Richard Vetter (11 September 1919 - 19 April 2000) was a German inventor from Peine.

==Life and career==
The idea of the trained master miller goes back, among other things, to the full condensing boiler ("Vetter furnace"), which increases efficiency by cooling the combustion gases and enables the use of simple plastic pipes for exhaust gas discharge. In contrast to conventional condensing boilers, the Vetter furnace is not limited to heating with low system temperatures (e.g. surface heating) and has a special desulphurisation device.

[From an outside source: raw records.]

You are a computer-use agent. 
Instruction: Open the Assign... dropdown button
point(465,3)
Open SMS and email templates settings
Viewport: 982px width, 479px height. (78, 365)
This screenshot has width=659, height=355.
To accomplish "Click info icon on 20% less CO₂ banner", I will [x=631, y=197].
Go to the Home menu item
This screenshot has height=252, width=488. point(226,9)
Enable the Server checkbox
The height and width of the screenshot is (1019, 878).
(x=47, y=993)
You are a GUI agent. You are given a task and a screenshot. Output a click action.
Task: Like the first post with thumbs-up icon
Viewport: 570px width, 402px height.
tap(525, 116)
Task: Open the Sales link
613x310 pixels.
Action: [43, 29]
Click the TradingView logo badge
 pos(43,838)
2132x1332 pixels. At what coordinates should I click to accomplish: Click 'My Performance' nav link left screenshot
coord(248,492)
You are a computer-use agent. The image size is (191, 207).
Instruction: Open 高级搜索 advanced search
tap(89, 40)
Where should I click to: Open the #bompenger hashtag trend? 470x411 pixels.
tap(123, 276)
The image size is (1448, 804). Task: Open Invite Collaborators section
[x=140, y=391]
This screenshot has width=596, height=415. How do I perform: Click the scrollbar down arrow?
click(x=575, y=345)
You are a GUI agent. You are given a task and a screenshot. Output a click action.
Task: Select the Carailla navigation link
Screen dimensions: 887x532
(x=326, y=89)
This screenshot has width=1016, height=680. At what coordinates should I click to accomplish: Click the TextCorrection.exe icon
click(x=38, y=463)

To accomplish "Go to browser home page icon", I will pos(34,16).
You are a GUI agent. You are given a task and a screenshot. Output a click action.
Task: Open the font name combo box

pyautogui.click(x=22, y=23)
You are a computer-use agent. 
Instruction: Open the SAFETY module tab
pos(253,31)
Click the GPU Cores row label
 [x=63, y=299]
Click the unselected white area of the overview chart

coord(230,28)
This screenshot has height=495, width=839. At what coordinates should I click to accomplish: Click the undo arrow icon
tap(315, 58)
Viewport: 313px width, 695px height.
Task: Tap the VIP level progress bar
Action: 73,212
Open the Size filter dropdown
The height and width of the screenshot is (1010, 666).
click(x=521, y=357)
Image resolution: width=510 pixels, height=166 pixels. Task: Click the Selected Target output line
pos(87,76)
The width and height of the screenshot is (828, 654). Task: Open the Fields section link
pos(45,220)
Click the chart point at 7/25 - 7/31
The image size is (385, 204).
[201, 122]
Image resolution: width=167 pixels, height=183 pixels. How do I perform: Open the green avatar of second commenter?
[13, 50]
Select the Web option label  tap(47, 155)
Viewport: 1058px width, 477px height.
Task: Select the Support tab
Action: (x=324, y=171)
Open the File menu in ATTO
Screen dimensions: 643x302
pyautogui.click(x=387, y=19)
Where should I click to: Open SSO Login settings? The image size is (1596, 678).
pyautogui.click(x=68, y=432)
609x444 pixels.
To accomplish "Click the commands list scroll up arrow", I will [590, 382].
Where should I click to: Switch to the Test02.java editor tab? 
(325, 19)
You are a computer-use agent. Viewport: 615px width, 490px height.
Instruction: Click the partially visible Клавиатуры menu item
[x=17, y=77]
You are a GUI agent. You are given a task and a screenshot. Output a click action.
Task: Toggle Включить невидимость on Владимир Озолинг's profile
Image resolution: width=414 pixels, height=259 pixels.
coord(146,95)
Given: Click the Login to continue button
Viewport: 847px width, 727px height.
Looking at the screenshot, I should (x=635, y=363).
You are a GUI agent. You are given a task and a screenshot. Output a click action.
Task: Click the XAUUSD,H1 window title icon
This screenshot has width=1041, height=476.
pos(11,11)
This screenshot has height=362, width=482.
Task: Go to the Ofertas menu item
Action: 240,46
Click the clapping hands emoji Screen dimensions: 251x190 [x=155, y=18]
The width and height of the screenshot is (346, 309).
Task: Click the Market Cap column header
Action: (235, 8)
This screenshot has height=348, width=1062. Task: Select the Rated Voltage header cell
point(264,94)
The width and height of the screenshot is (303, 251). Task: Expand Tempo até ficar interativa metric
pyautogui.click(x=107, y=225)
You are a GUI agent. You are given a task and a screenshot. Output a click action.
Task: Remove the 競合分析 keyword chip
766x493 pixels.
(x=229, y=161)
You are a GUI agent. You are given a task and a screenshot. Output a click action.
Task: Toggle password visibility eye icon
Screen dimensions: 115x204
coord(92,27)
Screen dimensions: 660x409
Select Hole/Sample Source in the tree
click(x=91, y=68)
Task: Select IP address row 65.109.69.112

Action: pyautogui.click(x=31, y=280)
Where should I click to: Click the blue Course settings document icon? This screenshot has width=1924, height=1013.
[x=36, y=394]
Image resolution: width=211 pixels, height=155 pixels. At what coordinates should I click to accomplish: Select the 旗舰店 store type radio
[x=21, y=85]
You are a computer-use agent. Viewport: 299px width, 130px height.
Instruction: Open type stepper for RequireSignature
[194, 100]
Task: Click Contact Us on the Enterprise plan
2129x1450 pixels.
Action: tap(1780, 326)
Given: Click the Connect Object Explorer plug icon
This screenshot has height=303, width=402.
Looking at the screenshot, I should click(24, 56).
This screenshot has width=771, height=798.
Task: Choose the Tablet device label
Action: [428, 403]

The environmentally friendly stove was torpedoed for years by TÜV, chimney sweep associations and the Federal Environment Agency. One point of criticism was the cooling of the exhaust gases claimed by Vetter to temperatures that a plastic exhaust pipe made possible. A plastic exhaust pipe was almost unthinkable at the time. Vetter invested more than six years and more than 5 million DM in the development process. In 1977, a bread factory he ran burned down. The majority of the insurance sum paid out at the time provided the financial basis for the development of the stove. In 1985, the television magazine Panorama reported on the inventor's disputes with TÜV Hannover, whose employees, in the presence of the cameramen, were unable to reproduce the alleged inadmissible exhaust gas temperatures.

In 1986, Vetter sold his technical process to a Swiss company after the TÜV had declared the furnace to be fundamentally permissible, but continued to object to numerous details, so that no German manufacturer could be found for production. Vetter only received a general building permit twelve years after the application was made.

==Awards and honors==
Vetter was awarded the Rudolf-Diesel-Medaille in 1986. In 1987, he received the environmental protection award.